Business environment in modern economic flows imposes a fast pace of work and business, which increasingly calls into question the profitability and cost‐effectiveness of investing in their own business premises, own fleet and immovable and movable property of economic entities in general.  In this respect, leases can be considered to be a good solution in certain and unique business situations, especially at the beginning of conducting a business when liquidity bears a predefined and arranged in time burden, and therefore leaves more room for work on the creation of current assets.

A lease is a contractual arrangement between two parties, the Lessor and the Lessee, in which one party, the Lessor, undertakes to hand over a certain property (movable or immovable) to the other party, the Lessee, and the other party, the Lessee, undertakes to pay the appropriate rent for that use. This relationship is defined by the Lease Agreement.

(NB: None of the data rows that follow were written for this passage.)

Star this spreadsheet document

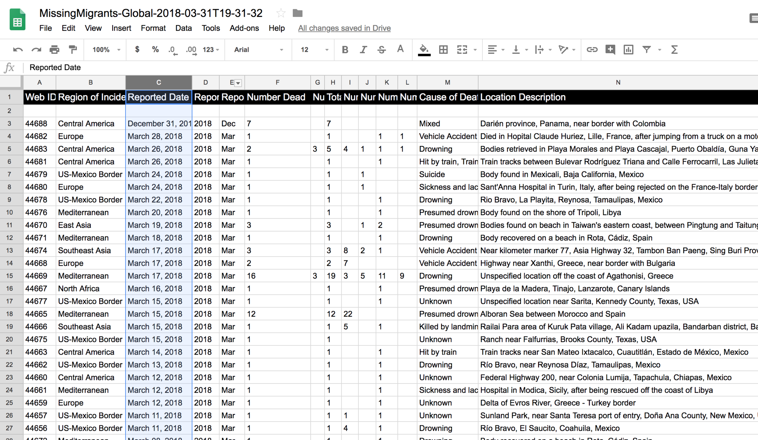coord(280,13)
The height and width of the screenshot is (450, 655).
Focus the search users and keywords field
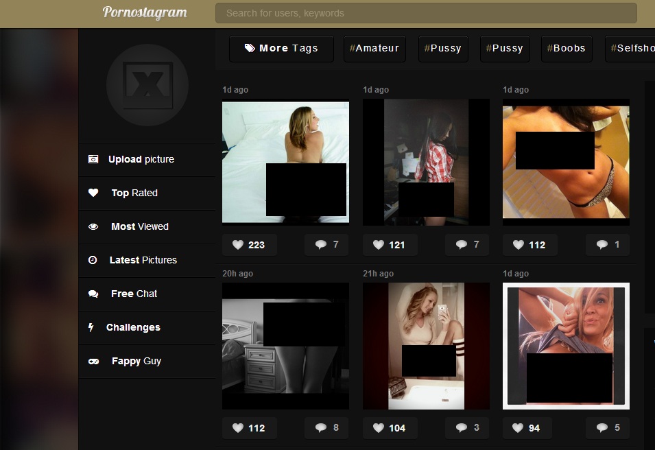tap(425, 13)
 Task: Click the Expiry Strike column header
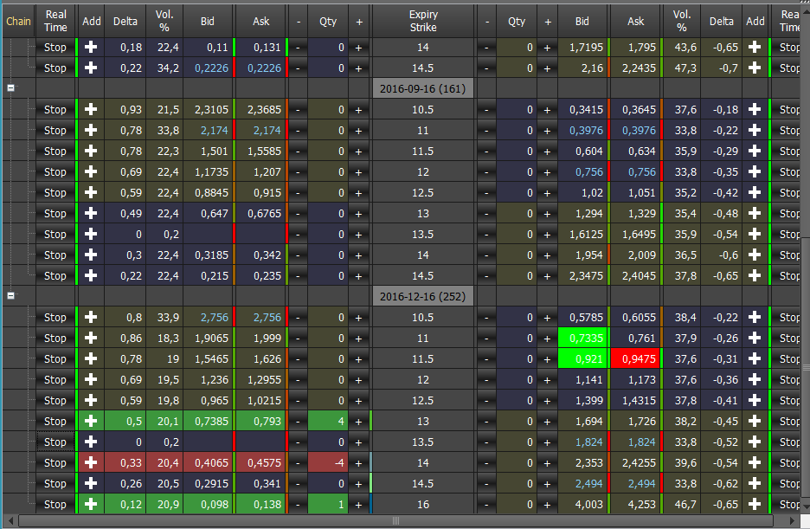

A lease is an agreement because it is regulated by law (Apartment lease, Equipment lease, Vehicle lease, etc.), it is usually formal and must have a written form. It does not have to be notarized to be valid. The Law of Contract and Torts (serb. ZOO) regulates the basic provisions of this law. When it comes to apartment, special provisions of this agreement are regulated by the Law on Housing (which is a Lex specialis in relation to the ZOO), as well as the Law on Agricultural Land which is also a Lex specialis in relation to the ZOO when it comes to agricultural land.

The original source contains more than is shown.